**DATA SECTION:**
--- START ---

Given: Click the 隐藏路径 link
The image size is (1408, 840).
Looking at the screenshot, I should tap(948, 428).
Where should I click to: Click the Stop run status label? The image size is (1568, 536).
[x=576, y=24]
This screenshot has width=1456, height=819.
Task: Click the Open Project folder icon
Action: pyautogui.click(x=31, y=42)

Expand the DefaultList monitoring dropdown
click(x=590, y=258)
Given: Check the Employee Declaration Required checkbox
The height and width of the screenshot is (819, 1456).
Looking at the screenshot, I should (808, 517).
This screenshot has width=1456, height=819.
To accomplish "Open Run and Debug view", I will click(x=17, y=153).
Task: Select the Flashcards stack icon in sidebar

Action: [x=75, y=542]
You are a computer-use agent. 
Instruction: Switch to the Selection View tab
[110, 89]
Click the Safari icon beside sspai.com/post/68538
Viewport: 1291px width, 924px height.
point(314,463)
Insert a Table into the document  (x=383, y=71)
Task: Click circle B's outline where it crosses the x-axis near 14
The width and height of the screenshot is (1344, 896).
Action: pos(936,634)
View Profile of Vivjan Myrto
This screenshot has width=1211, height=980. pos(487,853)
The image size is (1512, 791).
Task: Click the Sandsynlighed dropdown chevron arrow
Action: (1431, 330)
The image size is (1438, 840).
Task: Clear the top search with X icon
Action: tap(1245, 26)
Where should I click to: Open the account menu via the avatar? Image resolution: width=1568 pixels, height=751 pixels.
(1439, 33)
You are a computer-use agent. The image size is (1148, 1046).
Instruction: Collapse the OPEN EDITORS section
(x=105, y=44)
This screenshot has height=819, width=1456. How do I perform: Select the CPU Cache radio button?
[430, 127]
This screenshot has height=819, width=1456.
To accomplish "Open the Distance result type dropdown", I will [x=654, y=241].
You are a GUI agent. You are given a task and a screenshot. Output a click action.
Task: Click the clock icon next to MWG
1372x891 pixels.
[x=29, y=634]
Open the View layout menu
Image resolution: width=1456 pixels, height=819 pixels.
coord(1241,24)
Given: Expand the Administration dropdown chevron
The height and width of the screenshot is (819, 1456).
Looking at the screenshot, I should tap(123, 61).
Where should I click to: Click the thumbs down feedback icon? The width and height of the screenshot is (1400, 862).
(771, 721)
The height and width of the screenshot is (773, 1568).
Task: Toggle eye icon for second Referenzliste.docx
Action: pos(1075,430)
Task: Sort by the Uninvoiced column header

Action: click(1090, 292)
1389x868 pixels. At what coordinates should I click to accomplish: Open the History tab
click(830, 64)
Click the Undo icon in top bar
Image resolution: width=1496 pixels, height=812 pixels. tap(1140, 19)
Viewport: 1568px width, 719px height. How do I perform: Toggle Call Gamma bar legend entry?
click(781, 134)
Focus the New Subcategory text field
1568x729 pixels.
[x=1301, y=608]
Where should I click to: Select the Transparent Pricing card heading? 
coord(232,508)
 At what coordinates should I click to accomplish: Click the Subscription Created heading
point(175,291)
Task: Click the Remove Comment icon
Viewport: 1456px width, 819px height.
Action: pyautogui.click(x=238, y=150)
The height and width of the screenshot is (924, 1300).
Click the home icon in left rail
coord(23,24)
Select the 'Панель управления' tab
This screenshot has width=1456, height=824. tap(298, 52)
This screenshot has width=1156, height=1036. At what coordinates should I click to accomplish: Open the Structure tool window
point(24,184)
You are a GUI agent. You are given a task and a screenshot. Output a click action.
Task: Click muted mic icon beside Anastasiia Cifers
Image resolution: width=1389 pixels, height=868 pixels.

--- END ---

**TRY IT:** Transcribe all of the material above with complete accuracy.

**WRITTEN RESPONSE:**
Given: Click the 隐藏路径 link
The image size is (1408, 840).
Looking at the screenshot, I should tap(948, 428).
Where should I click to: Click the Stop run status label? The image size is (1568, 536).
[x=576, y=24]
This screenshot has width=1456, height=819.
Task: Click the Open Project folder icon
Action: pyautogui.click(x=31, y=42)

Expand the DefaultList monitoring dropdown
click(x=590, y=258)
Given: Check the Employee Declaration Required checkbox
The height and width of the screenshot is (819, 1456).
Looking at the screenshot, I should (808, 517).
This screenshot has width=1456, height=819.
To accomplish "Open Run and Debug view", I will click(x=17, y=153).
Task: Select the Flashcards stack icon in sidebar

Action: [x=75, y=542]
You are a computer-use agent. 
Instruction: Switch to the Selection View tab
[110, 89]
Click the Safari icon beside sspai.com/post/68538
Viewport: 1291px width, 924px height.
point(314,463)
Insert a Table into the document  (x=383, y=71)
Task: Click circle B's outline where it crosses the x-axis near 14
The width and height of the screenshot is (1344, 896).
Action: pos(936,634)
View Profile of Vivjan Myrto
This screenshot has width=1211, height=980. pos(487,853)
The image size is (1512, 791).
Task: Click the Sandsynlighed dropdown chevron arrow
Action: (1431, 330)
The image size is (1438, 840).
Task: Clear the top search with X icon
Action: tap(1245, 26)
Where should I click to: Open the account menu via the avatar? Image resolution: width=1568 pixels, height=751 pixels.
(1439, 33)
You are a computer-use agent. The image size is (1148, 1046).
Instruction: Collapse the OPEN EDITORS section
(x=105, y=44)
This screenshot has height=819, width=1456. How do I perform: Select the CPU Cache radio button?
[430, 127]
This screenshot has height=819, width=1456.
To accomplish "Open the Distance result type dropdown", I will [x=654, y=241].
You are a GUI agent. You are given a task and a screenshot. Output a click action.
Task: Click the clock icon next to MWG
1372x891 pixels.
[x=29, y=634]
Open the View layout menu
Image resolution: width=1456 pixels, height=819 pixels.
coord(1241,24)
Given: Expand the Administration dropdown chevron
The height and width of the screenshot is (819, 1456).
Looking at the screenshot, I should tap(123, 61).
Where should I click to: Click the thumbs down feedback icon? The width and height of the screenshot is (1400, 862).
(771, 721)
The height and width of the screenshot is (773, 1568).
Task: Toggle eye icon for second Referenzliste.docx
Action: pos(1075,430)
Task: Sort by the Uninvoiced column header

Action: click(1090, 292)
1389x868 pixels. At what coordinates should I click to accomplish: Open the History tab
click(830, 64)
Click the Undo icon in top bar
Image resolution: width=1496 pixels, height=812 pixels. tap(1140, 19)
Viewport: 1568px width, 719px height. How do I perform: Toggle Call Gamma bar legend entry?
click(781, 134)
Focus the New Subcategory text field
1568x729 pixels.
[x=1301, y=608]
Where should I click to: Select the Transparent Pricing card heading? 
coord(232,508)
 At what coordinates should I click to accomplish: Click the Subscription Created heading
point(175,291)
Task: Click the Remove Comment icon
Viewport: 1456px width, 819px height.
Action: pyautogui.click(x=238, y=150)
The height and width of the screenshot is (924, 1300).
Click the home icon in left rail
coord(23,24)
Select the 'Панель управления' tab
This screenshot has width=1456, height=824. tap(298, 52)
This screenshot has width=1156, height=1036. At what coordinates should I click to accomplish: Open the Structure tool window
point(24,184)
You are a GUI agent. You are given a task and a screenshot. Output a click action.
Task: Click muted mic icon beside Anastasiia Cifers
Image resolution: width=1389 pixels, height=868 pixels.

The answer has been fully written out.